Additionally, although MBA was a small charter school, its tailored approach to professional learning immediately caught my attention. I wasn’t a brand-new teacher, but I was new enough to know that I had grown very little in my first year as an educator. That year, my professional learning consisted of many “sit-and-get” professional development (PD) sessions where I left the room wondering, “How is that going to help me tomorrow, next week, next month, or even next year?”

I realized pretty quickly that if I was going to become the kind of teacher that my students deserved, I was going to need professional learning opportunities that would help me get there.

Luckily, I had found a new home where personalized, professional learning was at the center of its Instructional Flex PD model. Similar to the flexible learning method that affords students freedom in the how, what, when, and where they learn, MBA’s Flex PD recognizes that an educator’s professional learning needs depend on their skill, their experience level, the subjects and grades they teach, and the individual needs of their students.

If you are thinking of bringing a flexible PD model to your school or suggesting it to your administrative team, here are some important lessons we’ve learned since adopting this model.

5 KEYS TO ADOPTING FLEXIBLE PD

1. Let go of the one-size-fits-all mentality. There is no doubt that inviting your entire staff into a PD session makes life much easier on the administrative side. This is especially true in our K–12 school, where we often require different schedules for each academy, but if your instructional staff isn’t walking away with rich learning experiences, what is the point?

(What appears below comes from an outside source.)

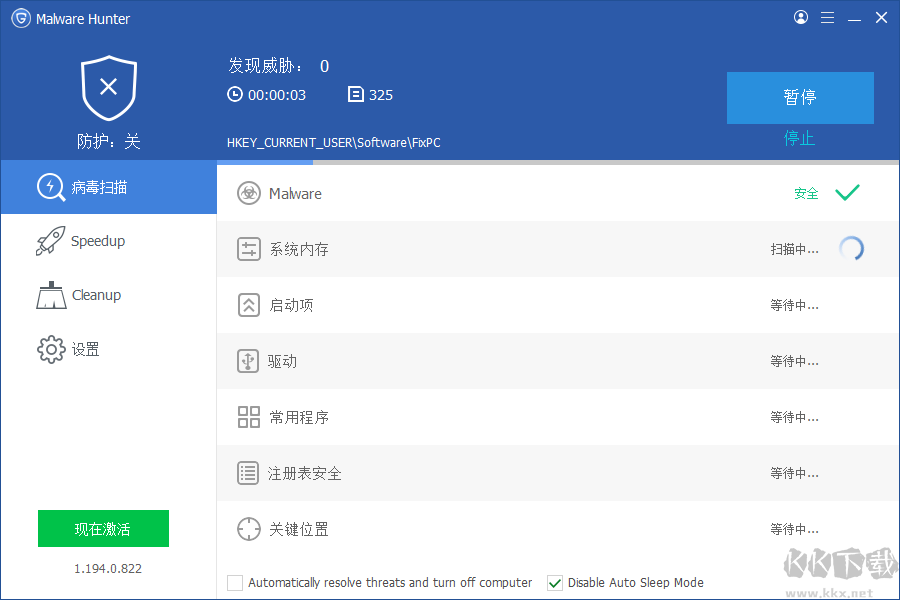Screen dimensions: 900x600
Task: Click the Malware category biohazard icon
Action: [248, 193]
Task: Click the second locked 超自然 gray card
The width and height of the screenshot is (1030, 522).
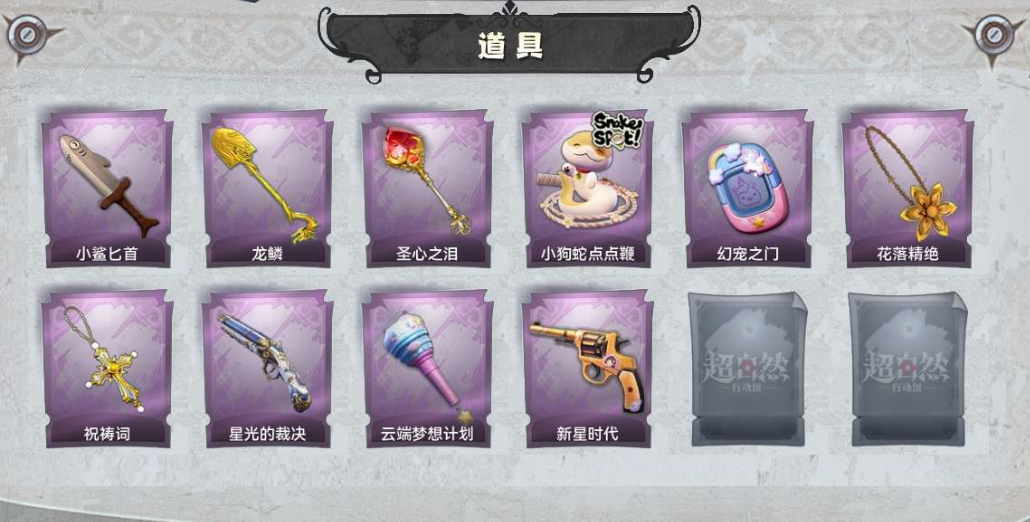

While we do hold some all-staff professional development sessions throughout the year, we try to be intentional about how we schedule them. We typically have teachers and support staff attend and sit with their grade-level or content-area teams to ensure that staff is able to engage in targeted and thoughtful discussion. We often prep presenters on particular connections or challenges facing our academy-specific teams, and we build in time for those teams to reconnect and reflect together.

2. Put educators in the driver’s seat. One reason our model has worked well for more than a decade is that it’s driven by educator choice and voice. Twice during the school year, we survey all instructional staff and leaders to determine what research-based and best-practice strategies and topics they’d like to see offered in our PD catalog the following school year.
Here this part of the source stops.